Stored data
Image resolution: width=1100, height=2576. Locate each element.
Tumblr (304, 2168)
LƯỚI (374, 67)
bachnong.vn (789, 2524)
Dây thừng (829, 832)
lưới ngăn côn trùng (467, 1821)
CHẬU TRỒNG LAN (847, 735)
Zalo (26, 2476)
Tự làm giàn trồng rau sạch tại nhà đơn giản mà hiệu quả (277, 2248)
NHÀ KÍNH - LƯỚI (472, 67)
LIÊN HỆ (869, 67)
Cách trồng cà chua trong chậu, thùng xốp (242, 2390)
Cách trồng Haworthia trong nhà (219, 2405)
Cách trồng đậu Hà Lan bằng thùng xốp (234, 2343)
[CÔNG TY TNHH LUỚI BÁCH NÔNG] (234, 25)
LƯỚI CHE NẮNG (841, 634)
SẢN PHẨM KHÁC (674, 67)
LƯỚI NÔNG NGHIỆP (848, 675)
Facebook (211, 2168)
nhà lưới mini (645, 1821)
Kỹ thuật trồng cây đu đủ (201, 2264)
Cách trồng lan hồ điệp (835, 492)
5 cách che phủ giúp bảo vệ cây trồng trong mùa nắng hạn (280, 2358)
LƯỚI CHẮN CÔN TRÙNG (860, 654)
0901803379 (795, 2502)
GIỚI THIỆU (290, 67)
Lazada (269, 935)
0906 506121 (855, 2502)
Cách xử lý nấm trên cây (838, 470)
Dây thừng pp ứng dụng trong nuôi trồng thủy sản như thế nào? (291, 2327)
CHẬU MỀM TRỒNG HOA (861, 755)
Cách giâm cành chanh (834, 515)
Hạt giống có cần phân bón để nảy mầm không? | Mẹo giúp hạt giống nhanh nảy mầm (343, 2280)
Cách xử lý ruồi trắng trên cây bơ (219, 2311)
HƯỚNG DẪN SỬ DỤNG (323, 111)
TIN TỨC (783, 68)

Directions for this task
Please make an exact copy of every record, leaving nothing out.

Output of the task
Image resolution: width=1100, height=2576. Locate each element.
Tumblr (304, 2168)
LƯỚI (374, 67)
bachnong.vn (789, 2524)
Dây thừng (829, 832)
lưới ngăn côn trùng (467, 1821)
CHẬU TRỒNG LAN (847, 735)
Zalo (26, 2476)
Tự làm giàn trồng rau sạch tại nhà đơn giản mà hiệu quả (277, 2248)
NHÀ KÍNH - LƯỚI (472, 67)
LIÊN HỆ (869, 67)
Cách trồng cà chua trong chậu, thùng xốp (242, 2390)
Cách trồng Haworthia trong nhà (219, 2405)
Cách trồng đậu Hà Lan bằng thùng xốp (234, 2343)
[CÔNG TY TNHH LUỚI BÁCH NÔNG] (234, 25)
LƯỚI CHE NẮNG (841, 634)
SẢN PHẨM KHÁC (674, 67)
LƯỚI NÔNG NGHIỆP (848, 675)
Facebook (211, 2168)
nhà lưới mini (645, 1821)
Kỹ thuật trồng cây đu đủ (201, 2264)
Cách trồng lan hồ điệp (835, 492)
5 cách che phủ giúp bảo vệ cây trồng trong mùa nắng hạn (280, 2358)
LƯỚI CHẮN CÔN TRÙNG (860, 654)
0901803379 (795, 2502)
GIỚI THIỆU (290, 67)
Lazada (269, 935)
0906 506121 (855, 2502)
Cách xử lý nấm trên cây (838, 470)
Dây thừng pp ứng dụng trong nuôi trồng thủy sản như thế nào? (291, 2327)
CHẬU MỀM TRỒNG HOA (861, 755)
Cách giâm cành chanh (834, 515)
Hạt giống có cần phân bón để nảy mầm không? | Mẹo giúp hạt giống nhanh nảy mầm (343, 2280)
Cách xử lý ruồi trắng trên cây bơ (219, 2311)
HƯỚNG DẪN SỬ DỤNG (323, 111)
TIN TỨC (783, 68)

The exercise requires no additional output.